# SHORT PROBLEM:
Turn the records from the line containing "Open the notification bell" through the line containing "point(152,1347)" into a JSON list of strings, one string per line, with blank lines left out. Leave the pictures out of the list.

# INFORMATION GIVEN:
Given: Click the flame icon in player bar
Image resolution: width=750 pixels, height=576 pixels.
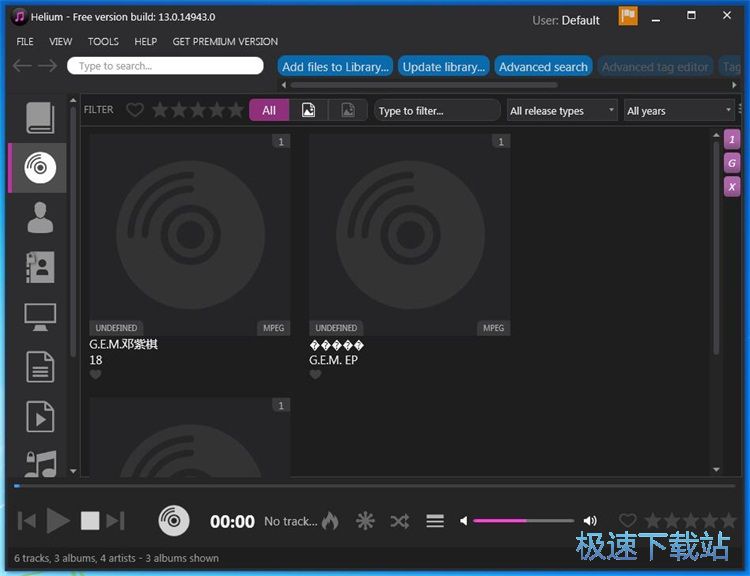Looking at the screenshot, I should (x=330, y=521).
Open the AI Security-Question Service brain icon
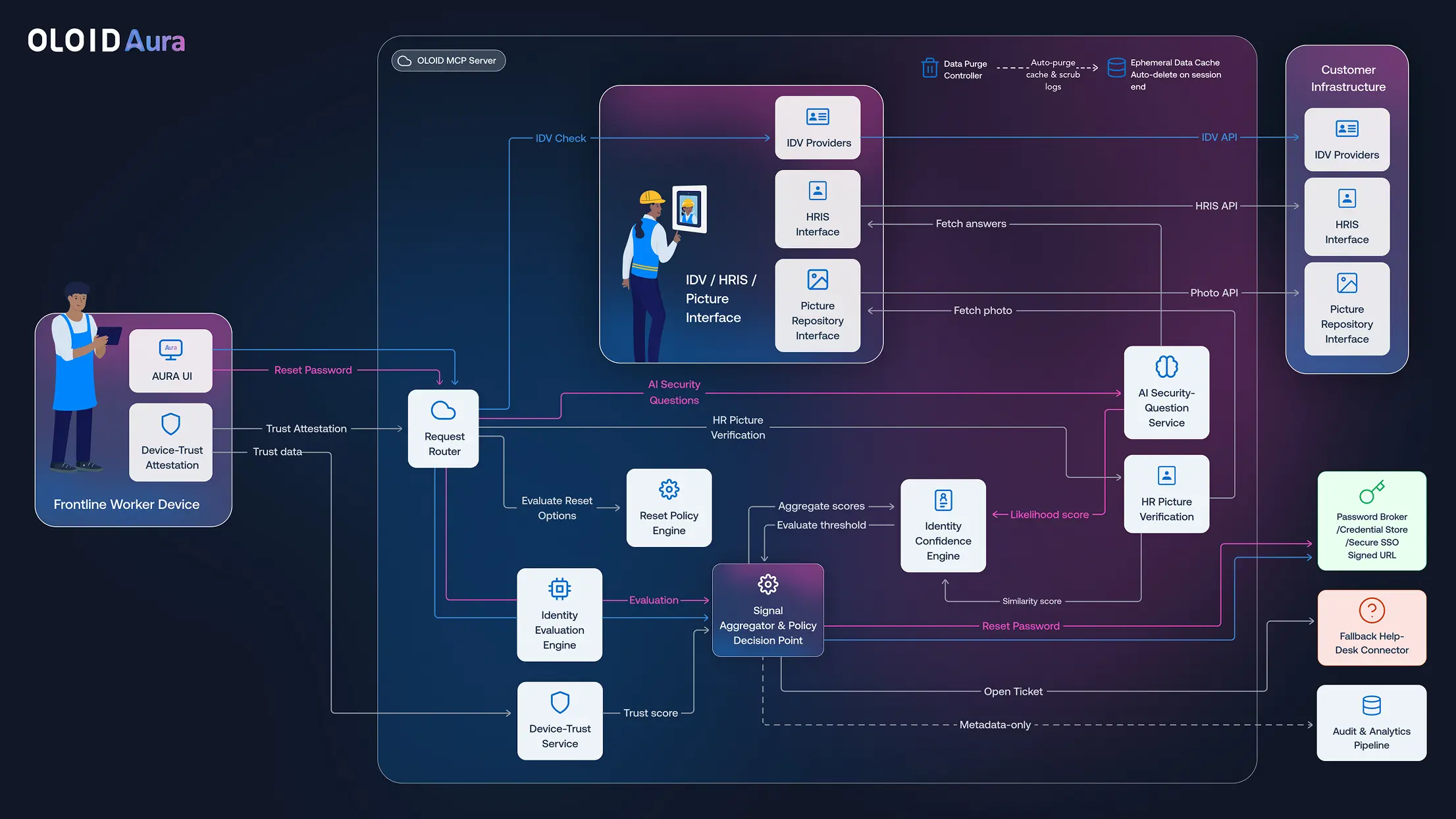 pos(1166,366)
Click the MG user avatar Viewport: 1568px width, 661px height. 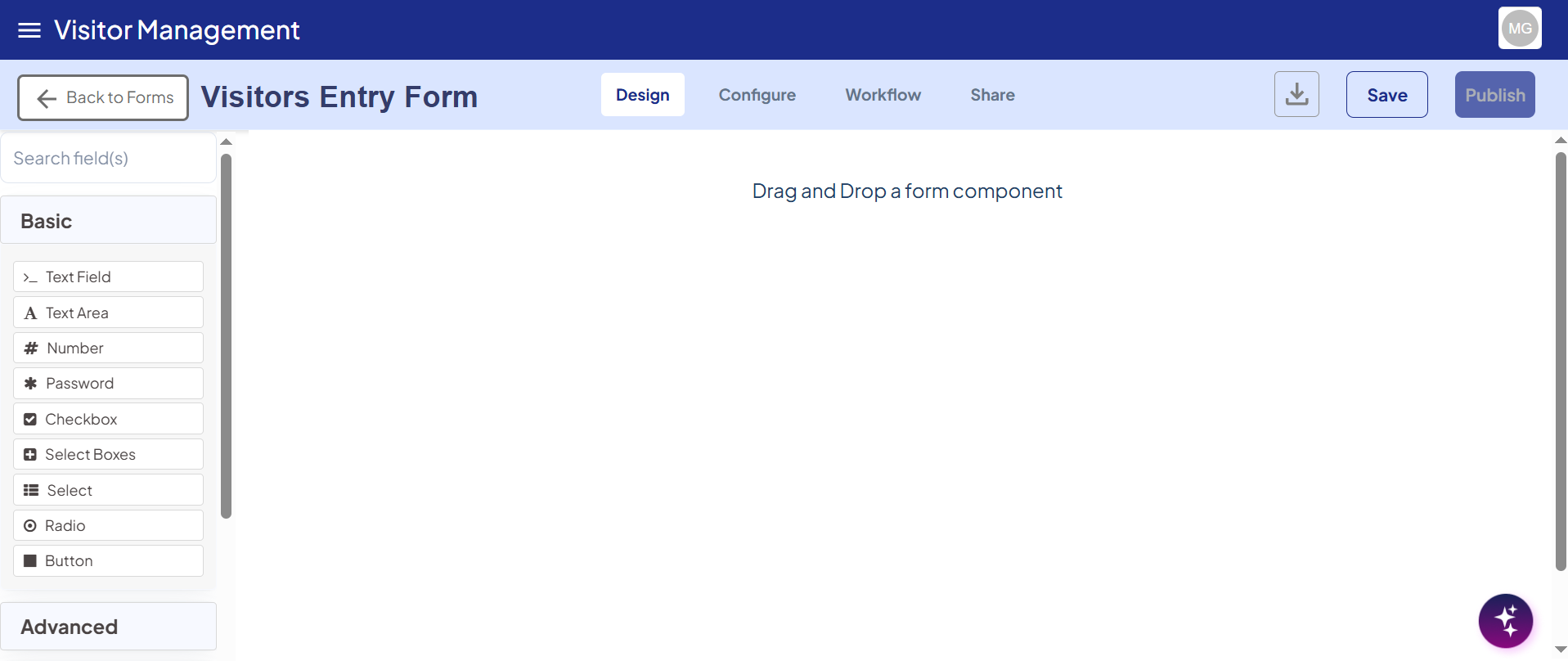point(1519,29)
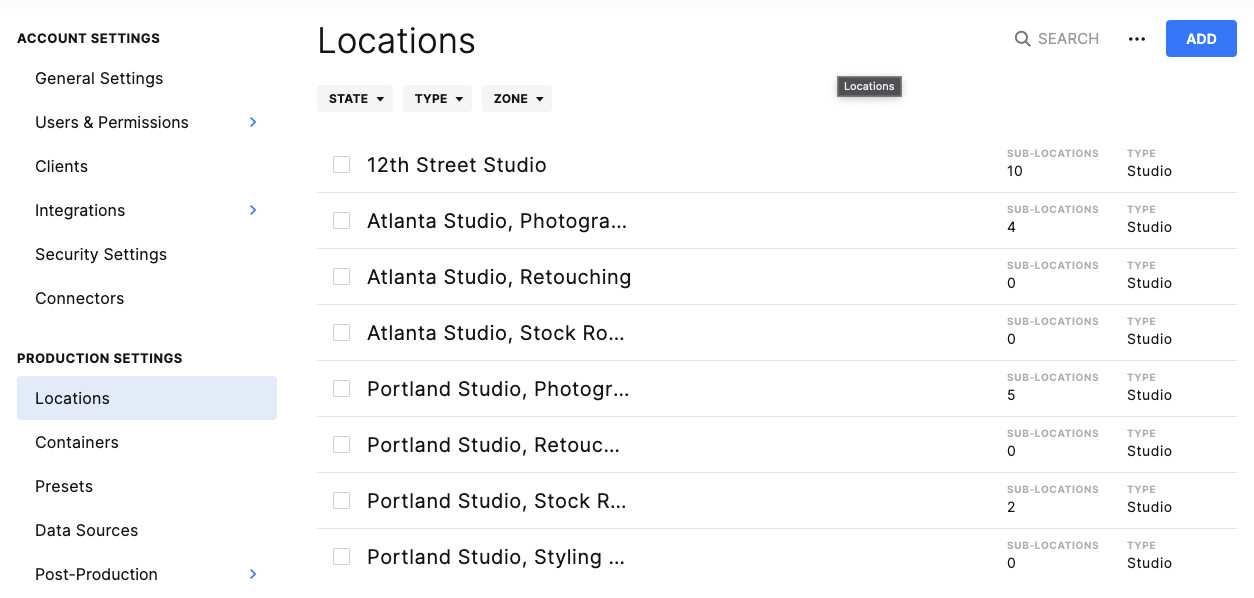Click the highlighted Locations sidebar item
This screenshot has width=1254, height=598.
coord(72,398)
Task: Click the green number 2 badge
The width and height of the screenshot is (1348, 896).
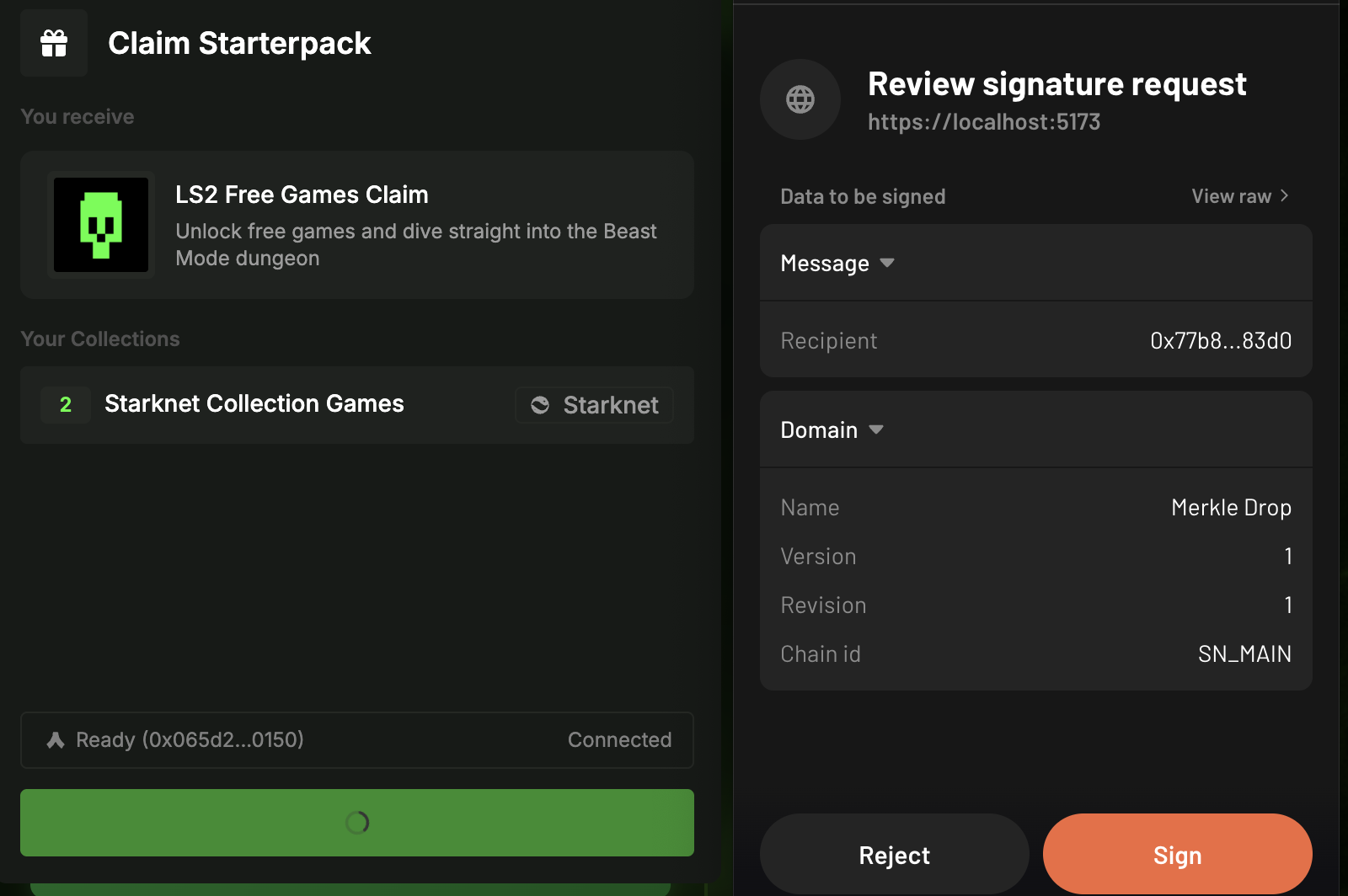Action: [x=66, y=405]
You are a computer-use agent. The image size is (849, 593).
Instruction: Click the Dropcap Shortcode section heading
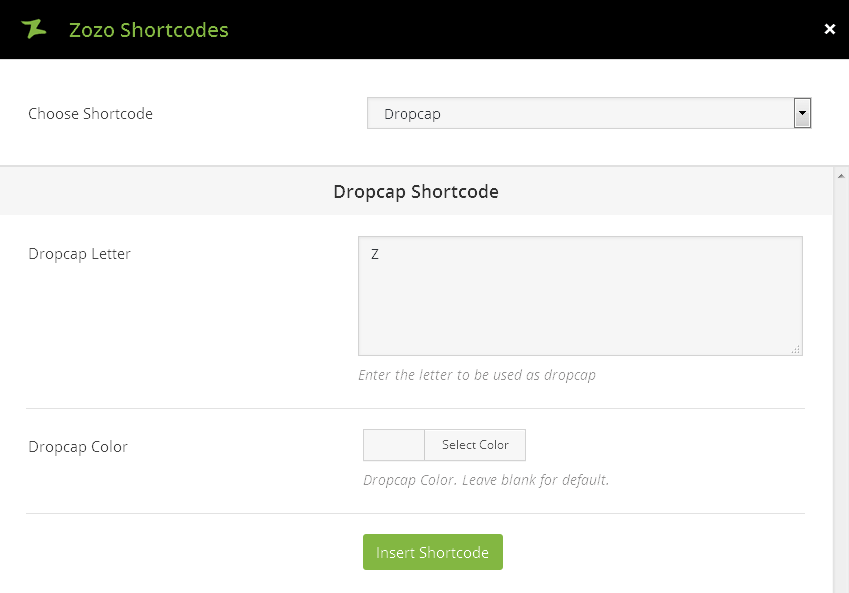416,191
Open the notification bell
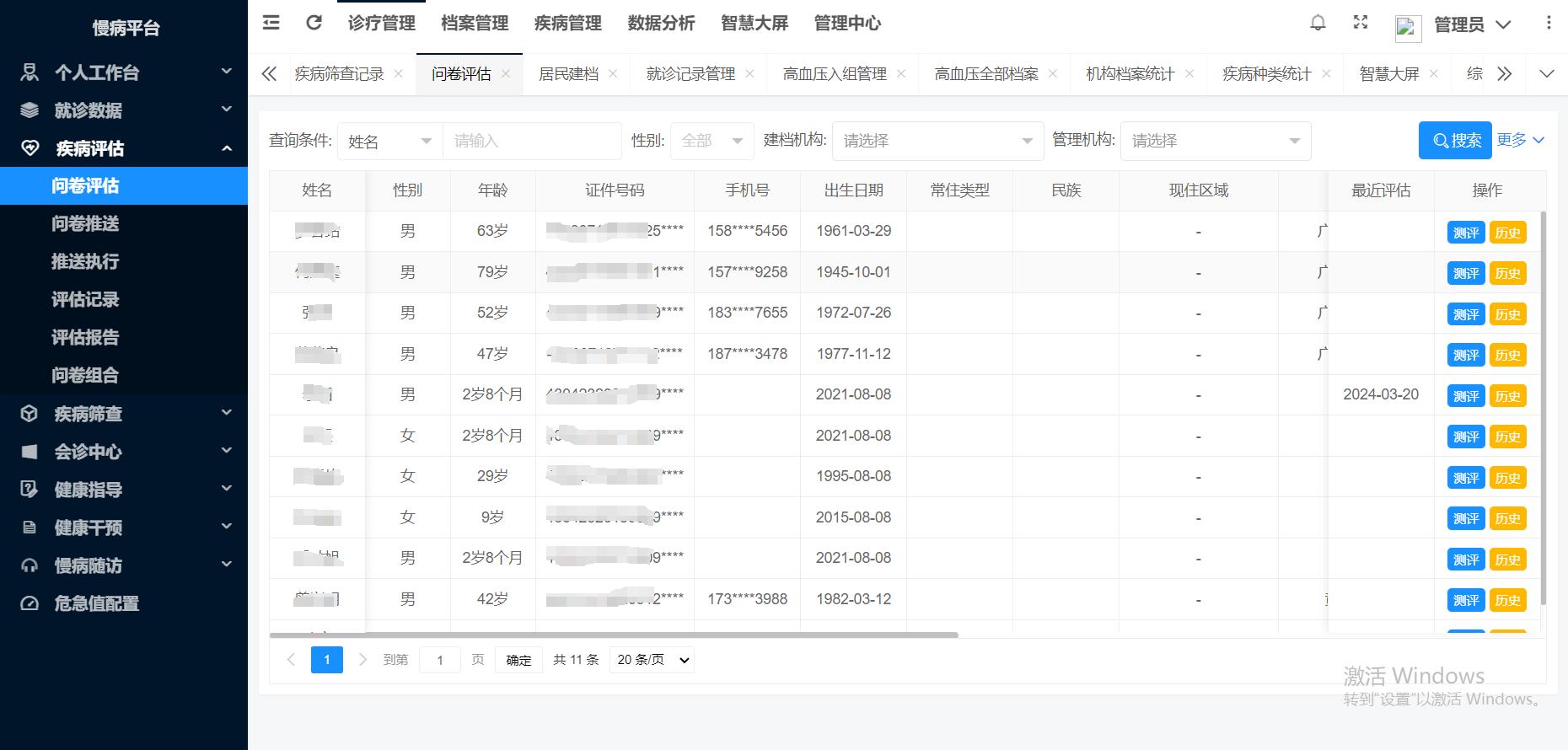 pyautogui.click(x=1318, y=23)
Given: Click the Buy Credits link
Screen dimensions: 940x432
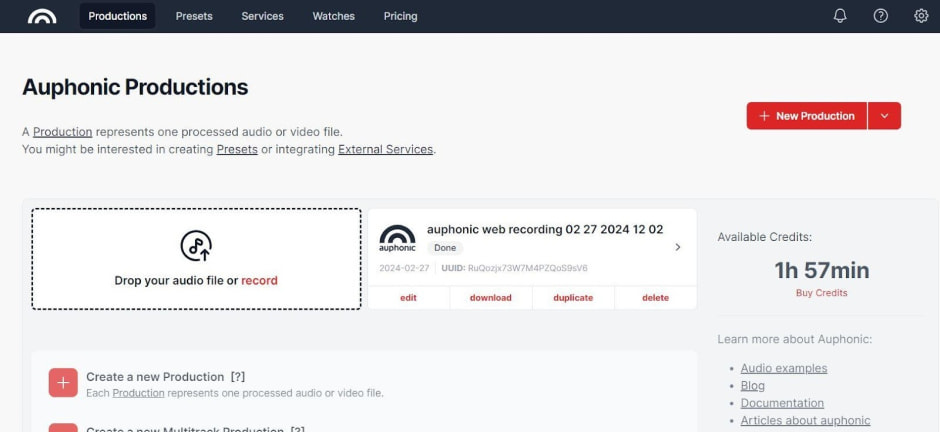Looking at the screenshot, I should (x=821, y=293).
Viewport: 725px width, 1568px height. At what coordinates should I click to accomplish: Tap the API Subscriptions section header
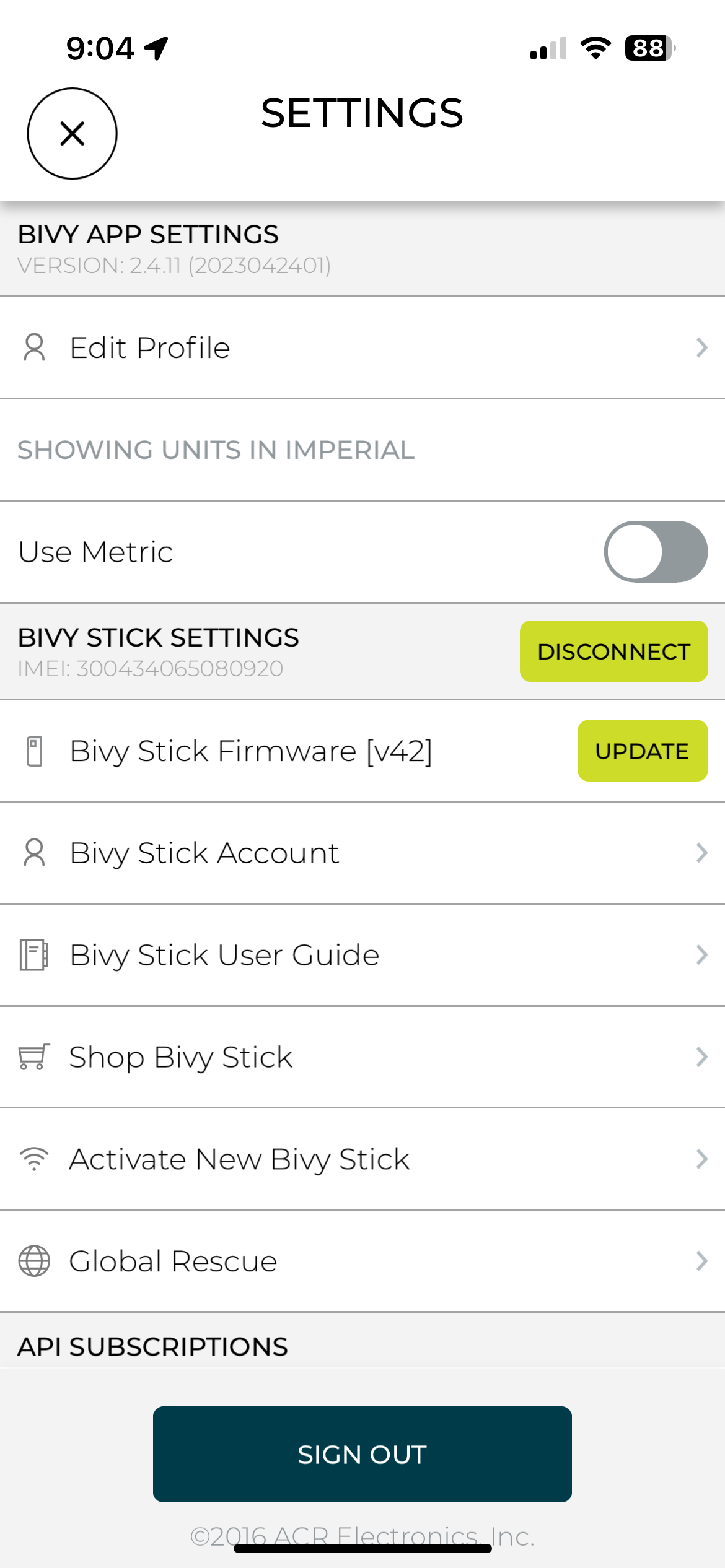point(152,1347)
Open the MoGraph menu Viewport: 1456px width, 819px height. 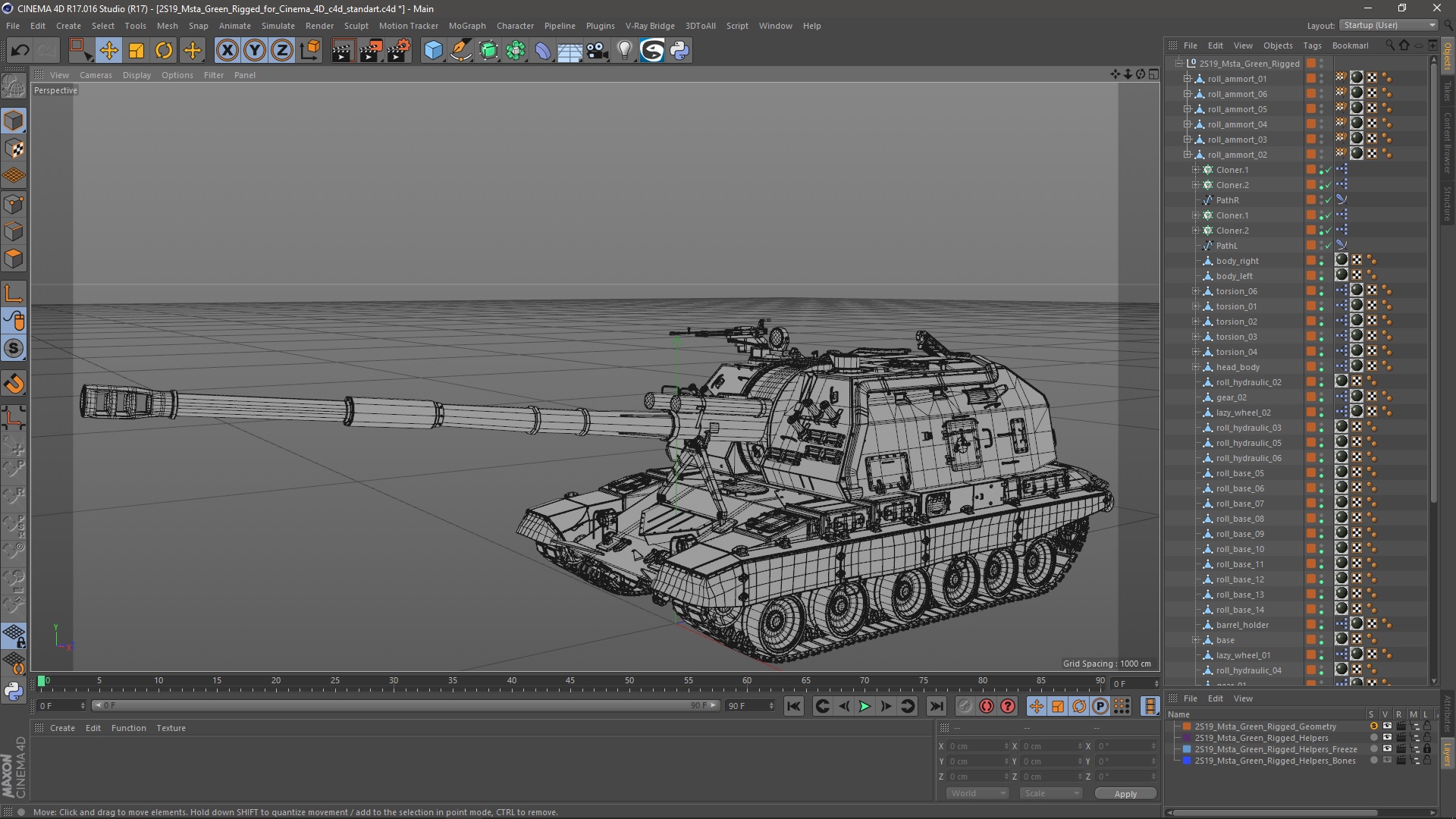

# SOLUTION TO THE PROBLEM:
[
  "Open the notification bell",
  " pyautogui.click(x=1318, y=23)",
  "Given: Click the Buy Credits link",
  "Screen dimensions: 940x432",
  "Looking at the screenshot, I should (x=821, y=293).",
  "Viewport: 725px width, 1568px height. At what coordinates should I click to accomplish: Tap the API Subscriptions section header",
  "point(152,1347)"
]